### READING PASSAGE
+===+

Categories
Uncategorized

Medical Devices, the DMCA, and the corporate profit motive

The Digital Millenium Copyright Act (DMCA) section 1201 makes the circumvention of Digital Rights Management (DRM) illegal, even when doing so wouldn’t violate any other copyright protection. The DMCA allows companies like Netflix and Amazon to punish piracy of the movies and television they stream, but, until recently, it let manufacturers like John Deere prohibit you from repairing your own device (like a tractor), and it lets medical device manufacturers like Medtronic prohibit you from testing their security or repair their ventilators without requiring an overpriced, unavailable Medtronic mechanic come type in a special code. It’s “felonizing contempt of business model,” as consumer advocate Cory Doctorow puts it.

An xkcd comic about the DMCA.
While not as draconian as this comic portrays it, the DMCA has empowered groups like the MPAA and RIAA to enforce private contracts in order to forward profit motives, very often in a way detrimental to the consumer.

+===+

### DATA BLOCK

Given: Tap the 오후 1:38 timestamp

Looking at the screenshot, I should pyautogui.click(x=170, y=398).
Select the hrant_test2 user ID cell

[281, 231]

+===+

Continue the post on the DMCA and medical devices from its last sentence. The lines are separate material and have no connection to the post on the DMCA and medical devices.

But these problems aren’t exclusive to the DMCA. The DMCA is just one way in which megacorps, often with monopoly or oligopoly status, maintain their profits—at the expense of customers. Insulin pumps, pacemakers, ventilators, and insulin, by nature of the market, have maintained the power of their originators over their users. Intellectual property, in the form of patents and copyright, and a political system that allows Super PAC lobbying and pay-for-delay is how corporations maintain their hegemony.

There is a fundamental issue with the way the current system is being run, and I want to look into that with the help of a medical device or high-cost drug. These are symptoms, and I think that I’ll be able to find evidence that, despite the good that research funneled through corporations has done, the system that rewards corporations so heavily is unjust.